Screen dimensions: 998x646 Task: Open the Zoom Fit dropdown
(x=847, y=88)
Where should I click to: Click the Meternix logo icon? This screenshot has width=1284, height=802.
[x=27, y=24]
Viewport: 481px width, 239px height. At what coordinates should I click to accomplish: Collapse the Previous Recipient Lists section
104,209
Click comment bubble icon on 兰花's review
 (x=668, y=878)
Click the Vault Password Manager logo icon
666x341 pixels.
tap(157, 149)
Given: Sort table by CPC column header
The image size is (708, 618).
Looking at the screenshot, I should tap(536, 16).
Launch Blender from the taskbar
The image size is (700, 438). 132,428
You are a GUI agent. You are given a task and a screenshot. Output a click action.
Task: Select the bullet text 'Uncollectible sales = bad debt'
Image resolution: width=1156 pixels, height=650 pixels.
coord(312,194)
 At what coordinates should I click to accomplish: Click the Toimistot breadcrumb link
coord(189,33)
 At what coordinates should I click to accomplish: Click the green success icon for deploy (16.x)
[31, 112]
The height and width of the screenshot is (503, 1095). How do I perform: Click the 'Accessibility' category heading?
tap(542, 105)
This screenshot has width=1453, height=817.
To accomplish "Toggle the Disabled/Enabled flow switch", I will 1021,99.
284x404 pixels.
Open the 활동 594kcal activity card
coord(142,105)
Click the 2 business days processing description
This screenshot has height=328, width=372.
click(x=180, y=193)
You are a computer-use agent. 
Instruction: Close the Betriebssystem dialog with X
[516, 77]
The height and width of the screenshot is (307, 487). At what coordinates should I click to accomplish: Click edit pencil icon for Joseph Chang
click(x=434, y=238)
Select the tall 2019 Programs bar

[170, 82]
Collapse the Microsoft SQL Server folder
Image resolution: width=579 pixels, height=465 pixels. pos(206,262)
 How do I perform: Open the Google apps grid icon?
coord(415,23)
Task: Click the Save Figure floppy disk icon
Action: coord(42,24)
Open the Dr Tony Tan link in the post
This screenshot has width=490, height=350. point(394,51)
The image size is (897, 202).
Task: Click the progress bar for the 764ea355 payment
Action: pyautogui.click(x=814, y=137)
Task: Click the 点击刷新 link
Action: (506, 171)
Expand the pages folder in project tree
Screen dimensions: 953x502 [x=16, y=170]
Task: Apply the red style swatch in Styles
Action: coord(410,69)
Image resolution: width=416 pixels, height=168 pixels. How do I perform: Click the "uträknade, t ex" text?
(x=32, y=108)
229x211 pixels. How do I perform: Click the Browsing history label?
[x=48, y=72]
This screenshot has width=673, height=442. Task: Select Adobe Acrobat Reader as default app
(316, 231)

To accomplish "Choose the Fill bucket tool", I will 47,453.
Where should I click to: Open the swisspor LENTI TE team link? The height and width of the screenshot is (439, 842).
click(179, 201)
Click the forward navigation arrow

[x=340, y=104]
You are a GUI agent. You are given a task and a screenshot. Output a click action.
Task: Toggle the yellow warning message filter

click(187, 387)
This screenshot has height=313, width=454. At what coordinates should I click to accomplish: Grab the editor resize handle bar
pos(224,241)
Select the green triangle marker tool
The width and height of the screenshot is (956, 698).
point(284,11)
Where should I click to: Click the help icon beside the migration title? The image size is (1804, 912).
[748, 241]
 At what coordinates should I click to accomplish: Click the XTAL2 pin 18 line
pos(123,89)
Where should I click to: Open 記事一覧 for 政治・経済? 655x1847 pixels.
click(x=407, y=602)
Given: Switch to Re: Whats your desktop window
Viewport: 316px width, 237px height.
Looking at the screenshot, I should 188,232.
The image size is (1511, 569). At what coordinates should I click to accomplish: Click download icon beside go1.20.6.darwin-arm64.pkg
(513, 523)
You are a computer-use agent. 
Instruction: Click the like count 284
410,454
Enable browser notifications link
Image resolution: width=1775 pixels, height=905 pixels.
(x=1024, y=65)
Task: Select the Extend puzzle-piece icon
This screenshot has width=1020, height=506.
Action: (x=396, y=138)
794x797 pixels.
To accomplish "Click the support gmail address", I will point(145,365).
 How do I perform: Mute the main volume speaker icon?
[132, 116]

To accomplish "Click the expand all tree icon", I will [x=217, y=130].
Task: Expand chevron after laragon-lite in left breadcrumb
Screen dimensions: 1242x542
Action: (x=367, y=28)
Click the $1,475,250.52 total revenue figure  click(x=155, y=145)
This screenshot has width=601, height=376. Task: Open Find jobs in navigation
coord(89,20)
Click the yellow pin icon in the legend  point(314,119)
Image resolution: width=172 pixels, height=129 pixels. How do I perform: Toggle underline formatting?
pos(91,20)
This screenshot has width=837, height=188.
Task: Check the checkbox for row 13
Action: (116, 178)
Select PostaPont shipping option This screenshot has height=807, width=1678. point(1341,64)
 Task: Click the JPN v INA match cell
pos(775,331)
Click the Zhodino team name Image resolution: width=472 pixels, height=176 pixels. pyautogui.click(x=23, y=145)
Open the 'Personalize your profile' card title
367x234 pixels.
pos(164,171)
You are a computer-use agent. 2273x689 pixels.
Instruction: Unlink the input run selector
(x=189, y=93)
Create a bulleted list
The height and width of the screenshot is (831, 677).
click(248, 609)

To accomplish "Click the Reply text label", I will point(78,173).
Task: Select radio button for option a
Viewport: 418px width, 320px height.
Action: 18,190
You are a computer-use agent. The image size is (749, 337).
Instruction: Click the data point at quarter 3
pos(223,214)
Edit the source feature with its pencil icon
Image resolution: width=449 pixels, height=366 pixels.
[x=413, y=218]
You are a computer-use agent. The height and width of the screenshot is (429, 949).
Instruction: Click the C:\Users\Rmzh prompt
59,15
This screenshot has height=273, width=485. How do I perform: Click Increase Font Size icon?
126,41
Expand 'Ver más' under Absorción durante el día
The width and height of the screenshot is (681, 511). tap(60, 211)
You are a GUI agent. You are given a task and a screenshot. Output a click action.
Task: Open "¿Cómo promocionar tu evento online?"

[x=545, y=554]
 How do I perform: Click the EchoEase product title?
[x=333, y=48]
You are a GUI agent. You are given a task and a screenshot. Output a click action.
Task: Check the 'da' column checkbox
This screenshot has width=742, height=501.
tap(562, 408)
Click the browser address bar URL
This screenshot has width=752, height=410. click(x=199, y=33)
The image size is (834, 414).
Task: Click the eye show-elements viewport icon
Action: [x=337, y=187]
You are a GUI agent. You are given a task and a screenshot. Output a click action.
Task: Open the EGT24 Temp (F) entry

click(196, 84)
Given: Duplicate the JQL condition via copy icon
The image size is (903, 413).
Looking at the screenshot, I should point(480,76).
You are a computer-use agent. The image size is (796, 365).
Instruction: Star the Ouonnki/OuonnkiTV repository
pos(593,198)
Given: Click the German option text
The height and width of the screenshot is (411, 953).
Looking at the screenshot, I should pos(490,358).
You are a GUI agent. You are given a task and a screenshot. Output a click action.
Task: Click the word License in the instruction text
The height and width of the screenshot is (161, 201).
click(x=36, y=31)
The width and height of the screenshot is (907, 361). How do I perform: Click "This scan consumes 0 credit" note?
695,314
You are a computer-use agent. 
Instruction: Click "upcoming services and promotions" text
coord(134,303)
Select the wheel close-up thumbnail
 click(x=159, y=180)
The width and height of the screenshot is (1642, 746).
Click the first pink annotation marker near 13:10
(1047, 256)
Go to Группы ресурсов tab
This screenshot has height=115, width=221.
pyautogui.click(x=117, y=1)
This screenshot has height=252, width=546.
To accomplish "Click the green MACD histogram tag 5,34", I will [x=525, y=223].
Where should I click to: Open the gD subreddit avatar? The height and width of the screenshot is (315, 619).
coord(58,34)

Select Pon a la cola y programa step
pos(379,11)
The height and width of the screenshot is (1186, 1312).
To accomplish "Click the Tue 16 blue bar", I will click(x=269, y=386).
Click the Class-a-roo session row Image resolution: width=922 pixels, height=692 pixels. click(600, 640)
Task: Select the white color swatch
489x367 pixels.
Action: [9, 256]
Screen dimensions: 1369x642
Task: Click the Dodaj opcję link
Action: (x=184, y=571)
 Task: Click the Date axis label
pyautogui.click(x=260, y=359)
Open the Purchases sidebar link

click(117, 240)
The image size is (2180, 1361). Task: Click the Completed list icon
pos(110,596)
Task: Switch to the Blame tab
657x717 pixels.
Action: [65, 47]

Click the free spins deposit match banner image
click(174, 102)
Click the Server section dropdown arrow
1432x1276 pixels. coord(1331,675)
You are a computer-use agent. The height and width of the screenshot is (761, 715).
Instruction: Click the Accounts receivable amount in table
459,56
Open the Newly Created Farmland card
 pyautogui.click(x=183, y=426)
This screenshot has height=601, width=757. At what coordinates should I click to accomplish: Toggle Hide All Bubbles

────────────────────

EXERCISE DIRECTIONS: Print exactly the lines from the one with "489x367 pixels." through the end of the data, inclusive.

RESULT OF THIS EXERCISE:
489x367 pixels.
Action: [9, 256]
Screen dimensions: 1369x642
Task: Click the Dodaj opcję link
Action: (x=184, y=571)
 Task: Click the Date axis label
pyautogui.click(x=260, y=359)
Open the Purchases sidebar link

click(117, 240)
The image size is (2180, 1361). Task: Click the Completed list icon
pos(110,596)
Task: Switch to the Blame tab
657x717 pixels.
Action: [65, 47]

Click the free spins deposit match banner image
click(174, 102)
Click the Server section dropdown arrow
1432x1276 pixels. coord(1331,675)
You are a computer-use agent. The height and width of the screenshot is (761, 715).
Instruction: Click the Accounts receivable amount in table
459,56
Open the Newly Created Farmland card
 pyautogui.click(x=183, y=426)
This screenshot has height=601, width=757. At what coordinates should I click to accomplish: Toggle Hide All Bubbles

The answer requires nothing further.